▽

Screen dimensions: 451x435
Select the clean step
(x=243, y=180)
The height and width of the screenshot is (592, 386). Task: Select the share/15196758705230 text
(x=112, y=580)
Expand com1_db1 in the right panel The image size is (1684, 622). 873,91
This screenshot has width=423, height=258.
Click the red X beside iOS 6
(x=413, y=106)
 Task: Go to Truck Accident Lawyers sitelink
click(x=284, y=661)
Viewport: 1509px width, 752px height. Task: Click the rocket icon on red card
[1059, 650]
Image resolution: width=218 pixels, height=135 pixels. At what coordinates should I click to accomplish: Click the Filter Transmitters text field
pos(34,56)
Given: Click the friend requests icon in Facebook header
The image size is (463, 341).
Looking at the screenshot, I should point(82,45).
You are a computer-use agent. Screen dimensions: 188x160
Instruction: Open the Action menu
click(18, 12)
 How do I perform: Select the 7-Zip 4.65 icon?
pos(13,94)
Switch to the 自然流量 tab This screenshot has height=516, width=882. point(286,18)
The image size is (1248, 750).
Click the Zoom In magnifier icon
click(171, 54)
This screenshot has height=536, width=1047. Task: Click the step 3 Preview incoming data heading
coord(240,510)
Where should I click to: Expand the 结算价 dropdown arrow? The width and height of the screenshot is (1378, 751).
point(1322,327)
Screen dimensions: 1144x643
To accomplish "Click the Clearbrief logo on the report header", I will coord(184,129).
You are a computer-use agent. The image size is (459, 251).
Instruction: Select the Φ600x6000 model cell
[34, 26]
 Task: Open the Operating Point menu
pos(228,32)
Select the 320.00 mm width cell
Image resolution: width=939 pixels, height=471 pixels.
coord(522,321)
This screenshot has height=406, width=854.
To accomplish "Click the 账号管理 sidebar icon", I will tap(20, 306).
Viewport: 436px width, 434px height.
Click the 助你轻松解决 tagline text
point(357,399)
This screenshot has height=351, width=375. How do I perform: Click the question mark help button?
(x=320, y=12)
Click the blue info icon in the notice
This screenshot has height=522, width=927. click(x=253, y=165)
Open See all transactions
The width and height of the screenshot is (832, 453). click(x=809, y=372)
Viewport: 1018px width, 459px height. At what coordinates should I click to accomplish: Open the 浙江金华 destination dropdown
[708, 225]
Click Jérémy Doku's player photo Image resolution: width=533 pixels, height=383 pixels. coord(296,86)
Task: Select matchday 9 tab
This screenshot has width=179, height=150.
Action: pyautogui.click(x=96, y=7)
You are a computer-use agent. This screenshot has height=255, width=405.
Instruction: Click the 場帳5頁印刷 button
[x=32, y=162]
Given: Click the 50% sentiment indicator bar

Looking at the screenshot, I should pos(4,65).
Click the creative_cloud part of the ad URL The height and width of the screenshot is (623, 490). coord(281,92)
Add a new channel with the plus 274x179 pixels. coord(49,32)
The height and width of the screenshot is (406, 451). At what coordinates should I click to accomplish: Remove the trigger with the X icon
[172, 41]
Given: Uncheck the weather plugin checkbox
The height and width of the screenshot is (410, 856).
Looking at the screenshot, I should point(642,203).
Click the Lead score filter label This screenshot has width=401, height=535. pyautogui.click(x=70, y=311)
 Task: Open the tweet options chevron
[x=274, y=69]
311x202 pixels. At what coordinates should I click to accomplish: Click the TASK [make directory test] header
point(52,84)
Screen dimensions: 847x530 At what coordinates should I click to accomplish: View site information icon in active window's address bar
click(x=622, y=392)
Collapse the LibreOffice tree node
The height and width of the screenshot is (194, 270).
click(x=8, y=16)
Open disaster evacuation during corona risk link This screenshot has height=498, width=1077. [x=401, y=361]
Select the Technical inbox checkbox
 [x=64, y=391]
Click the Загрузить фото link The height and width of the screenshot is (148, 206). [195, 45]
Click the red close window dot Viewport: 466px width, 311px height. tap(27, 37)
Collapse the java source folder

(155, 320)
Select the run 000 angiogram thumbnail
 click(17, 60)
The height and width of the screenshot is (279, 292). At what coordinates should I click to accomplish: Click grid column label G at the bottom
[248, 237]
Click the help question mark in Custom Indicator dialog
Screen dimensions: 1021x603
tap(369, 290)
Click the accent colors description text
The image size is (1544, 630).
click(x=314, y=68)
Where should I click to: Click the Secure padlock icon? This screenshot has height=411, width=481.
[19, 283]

△

WHAT YOU WILL DO:
For every line of the entries above that holds "agent", add one to a tally, and report only the final count.

ANSWER TO THIS EXERCISE:
3